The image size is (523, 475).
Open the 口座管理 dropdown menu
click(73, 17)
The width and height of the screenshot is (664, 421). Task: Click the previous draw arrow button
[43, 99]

+---+

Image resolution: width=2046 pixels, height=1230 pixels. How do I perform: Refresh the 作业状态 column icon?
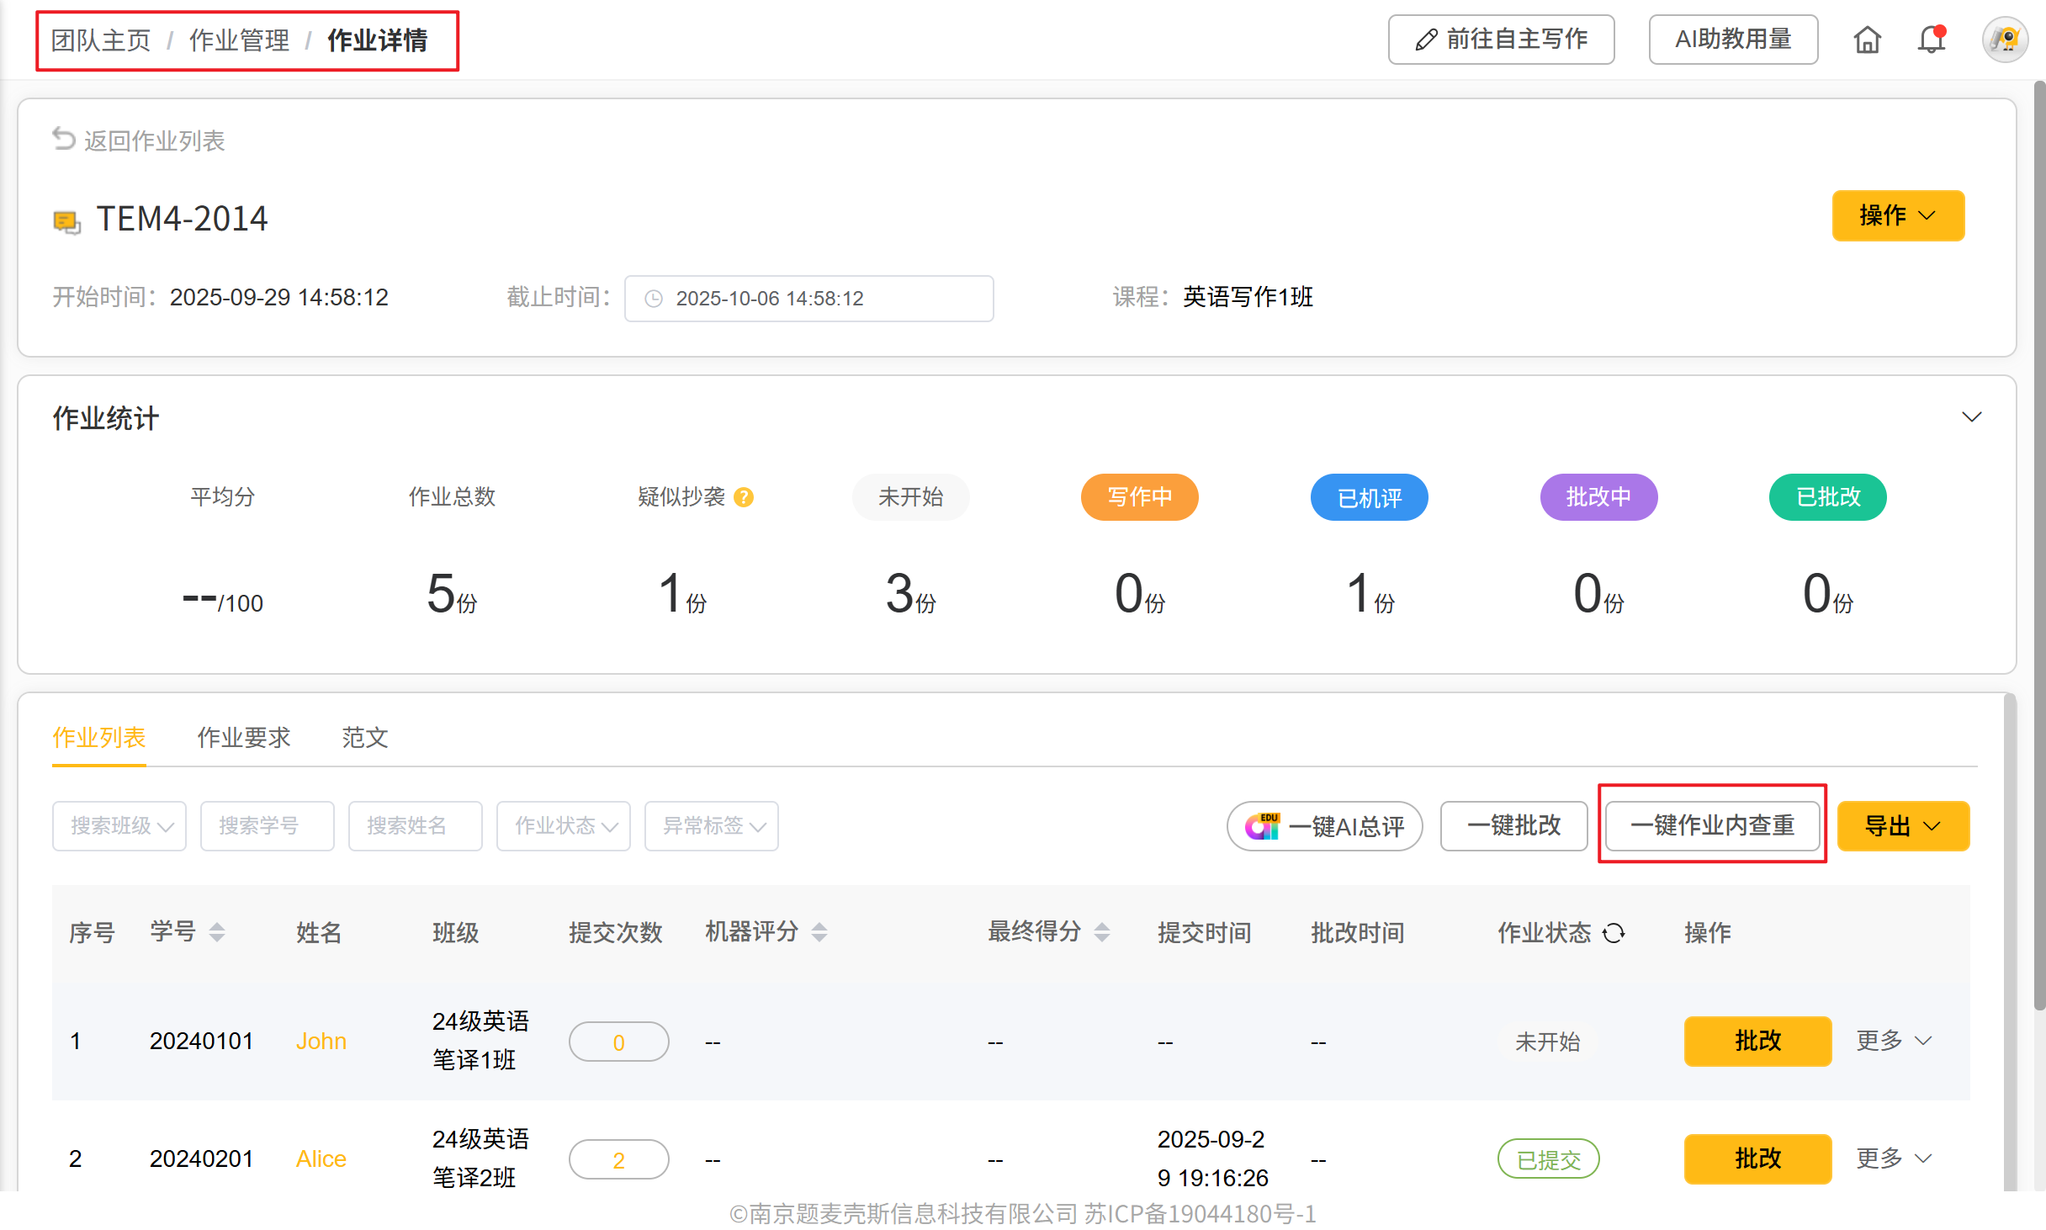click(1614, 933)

+---+

• [Exercise instructions]: In the records, rewrite everything from "Image resolution: width=2046" down to "click(1614, 933)" with "Refresh" changed to "Reload", keeping everything else the same. Leave the pictures out of your answer.

• [Complete answer]:
Image resolution: width=2046 pixels, height=1230 pixels. How do I perform: Reload the 作业状态 column icon?
click(1614, 933)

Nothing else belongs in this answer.